All these advancements were fought by some of the business community when they were first debated. In fact, here in Oregon some business owners sued the state (and lost in the U.S. Supreme Court) over a 1912 minimum wage law for minors. It’s become clear that if protective labor legislation increases the cost of business in the short run, such laws have added to the overall prosperity and well-being of our community in the longer term.
Why recall these early labor laws now? Because there are people publicly weighing in against paid sick time who either don’t understand when labor laws are appropriate in a civil society to protect workers, or who just don’t like them because they impinge on employers’ rights to treat their workers however they so choose. The Oregonian editorial board has even suggested that consumers should drive labor practices here in Portland by shopping and eating and procuring services from businesses that let their employees earn paid sick time.
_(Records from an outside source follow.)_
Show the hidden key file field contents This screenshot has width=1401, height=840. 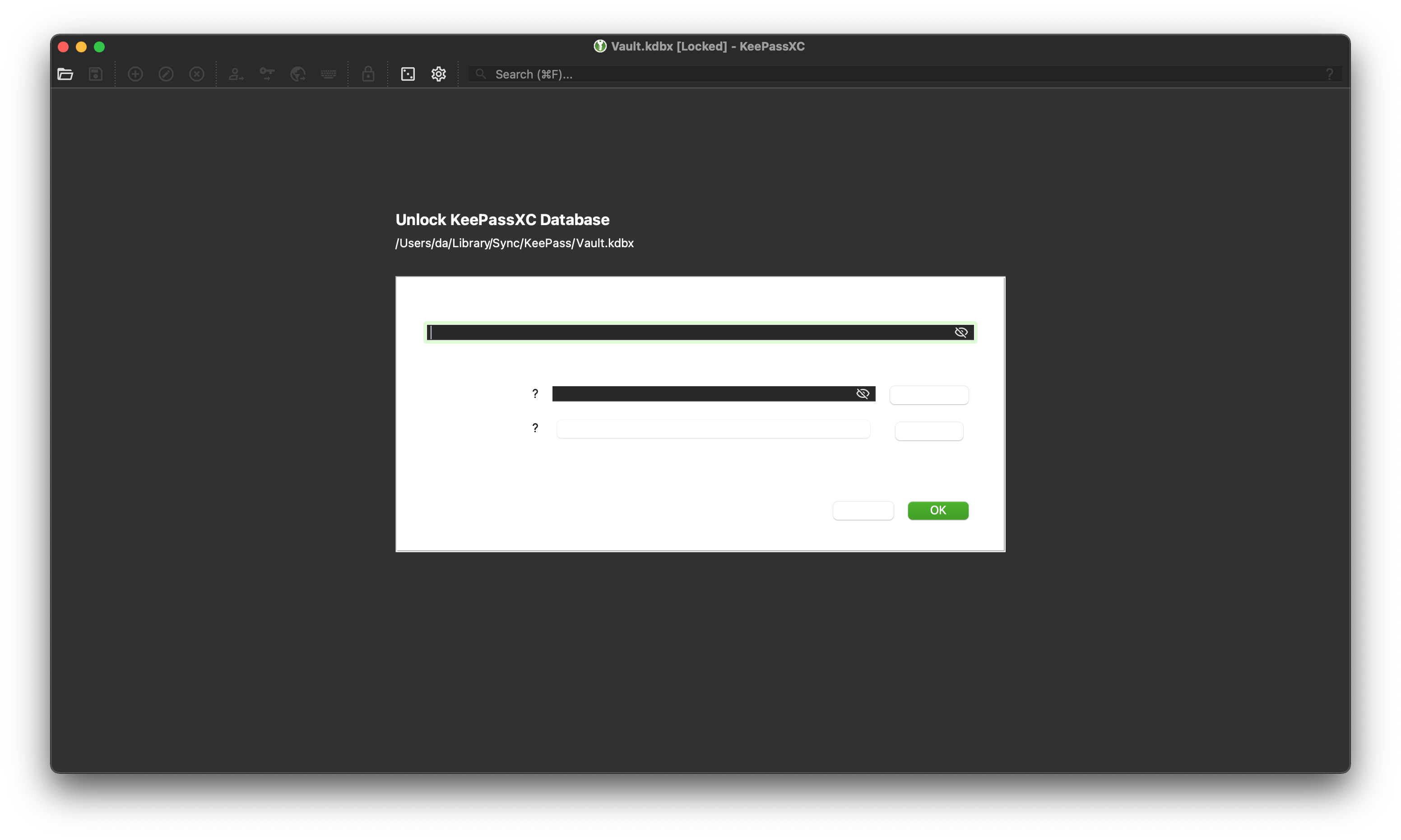click(863, 393)
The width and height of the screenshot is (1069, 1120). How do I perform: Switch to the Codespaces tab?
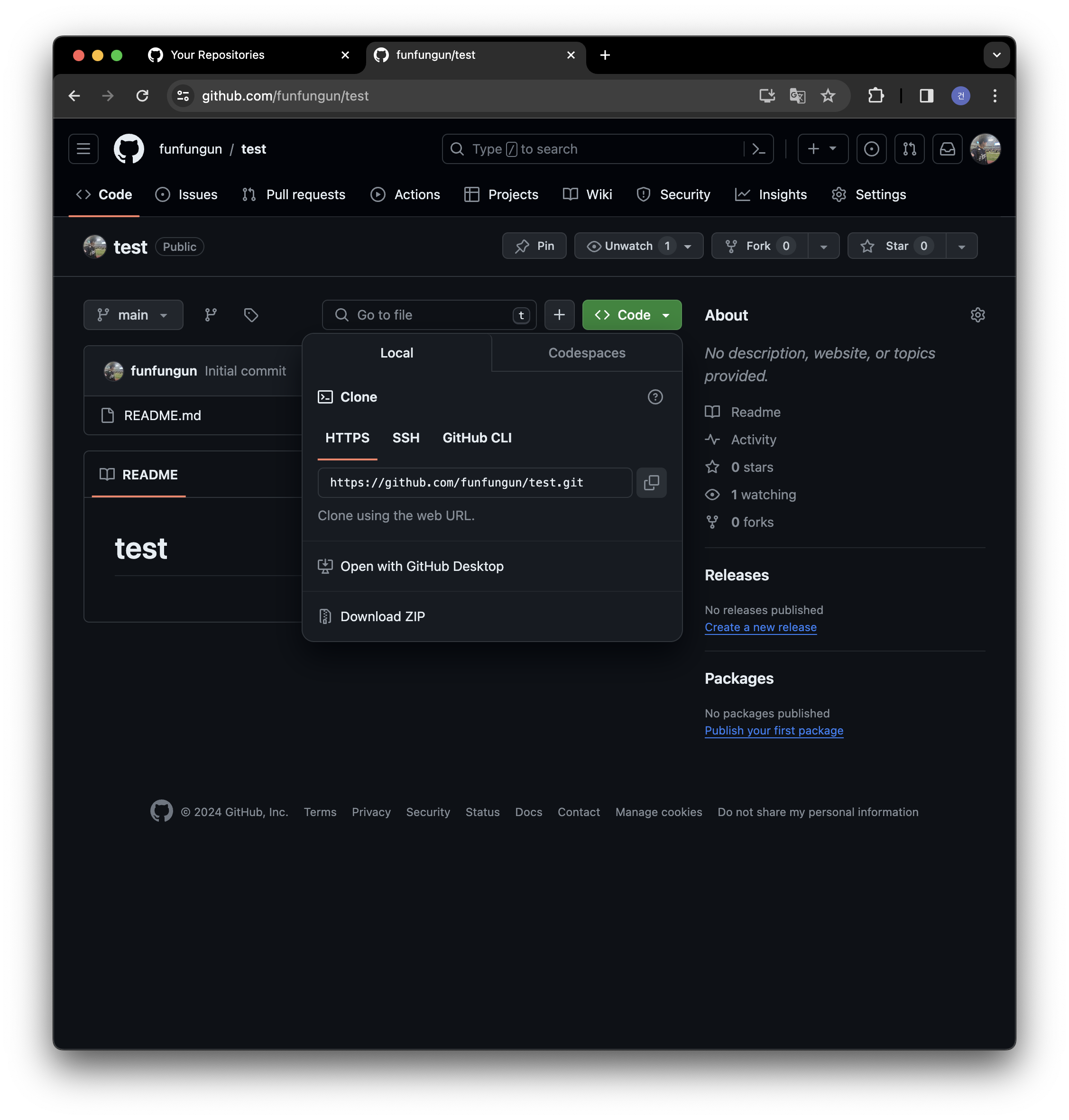point(586,353)
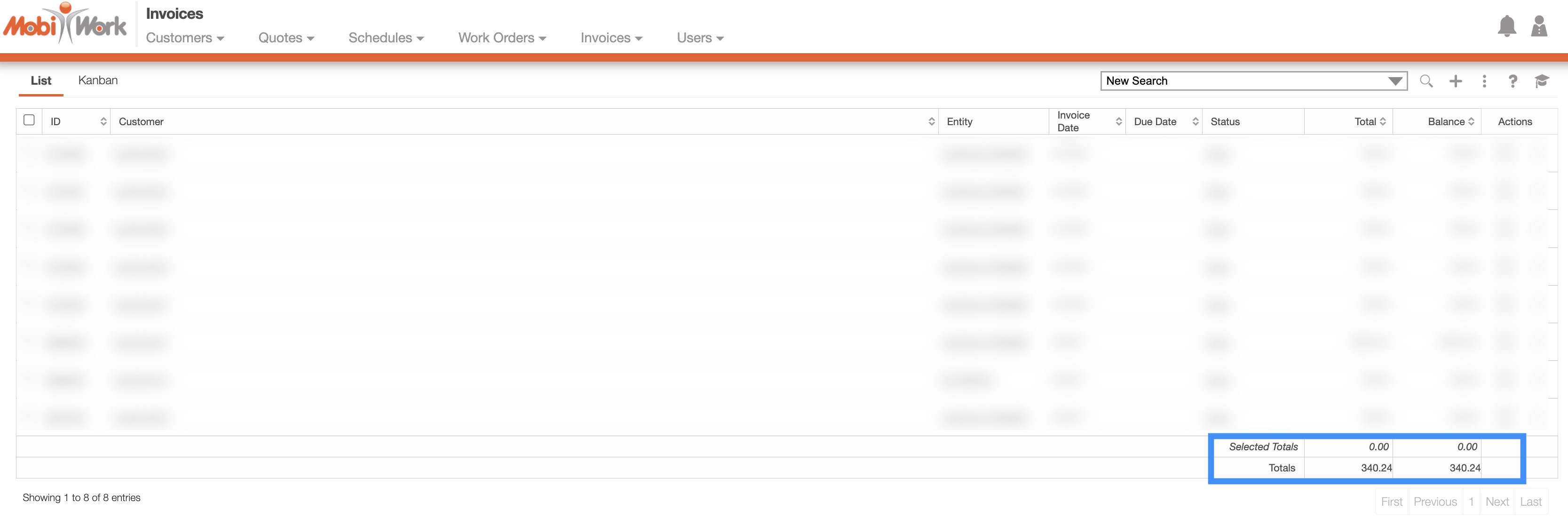Toggle the select-all checkbox in header
The image size is (1568, 526).
[29, 120]
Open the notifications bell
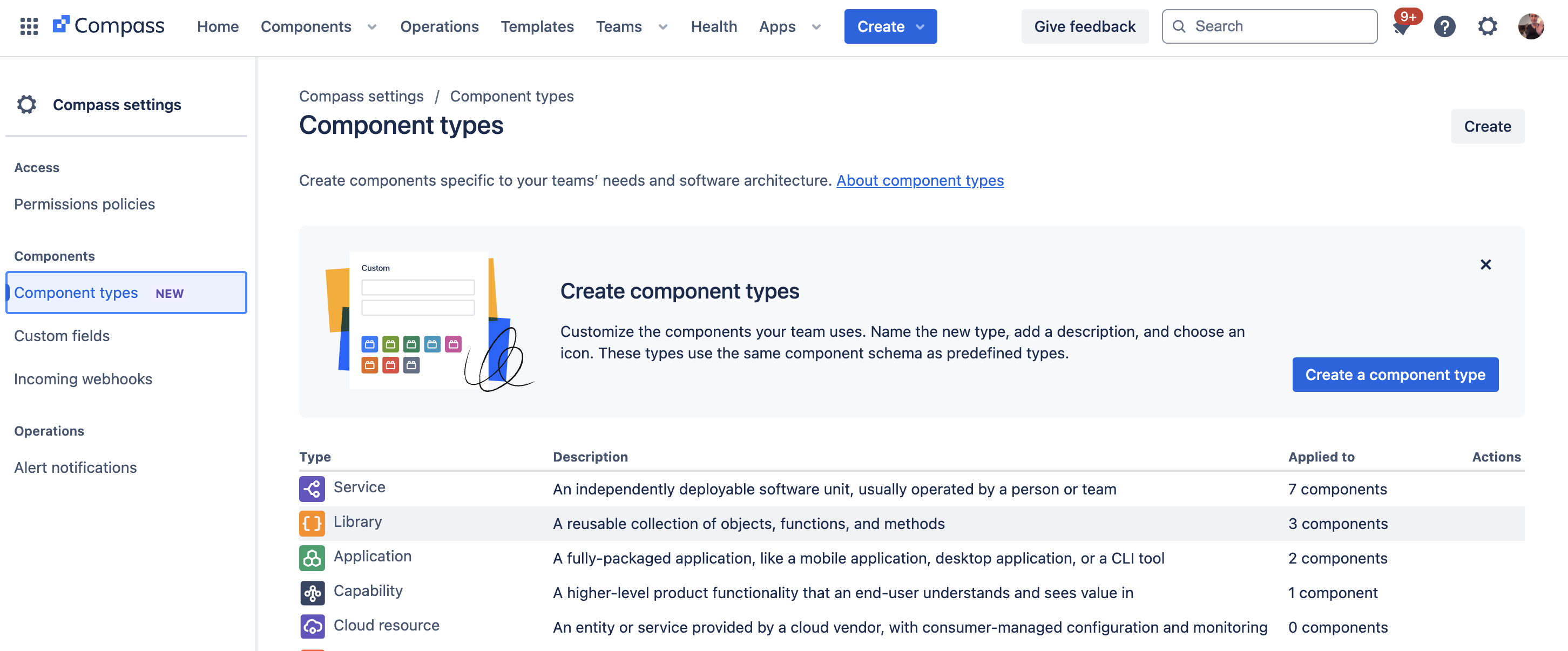This screenshot has width=1568, height=651. pos(1401,29)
Not only would that be extremely difficult (since employers so rarely post their workplace policies for public review), but also because consumers have to do enough policing by wallet as it is.
Placing public health concerns and the economic and health security of sick workers and their families in consumers’ hands is an unreliable, inconsistent and uncertain fix to a serious problem.
Protective labor laws serve an important purpose: to establish a community standard where the marketplace (and the employers within it) fails to respect basic workers’ rights. And the opportunity to earn paid sick time while working is a basic right that too many don’t have. Portland should take the lead and pass this important law locally and let the rest of the state follow its example.
Helen Moss is a senior instructor in the Labor Education and Research Center of the University of Oregon in Portland.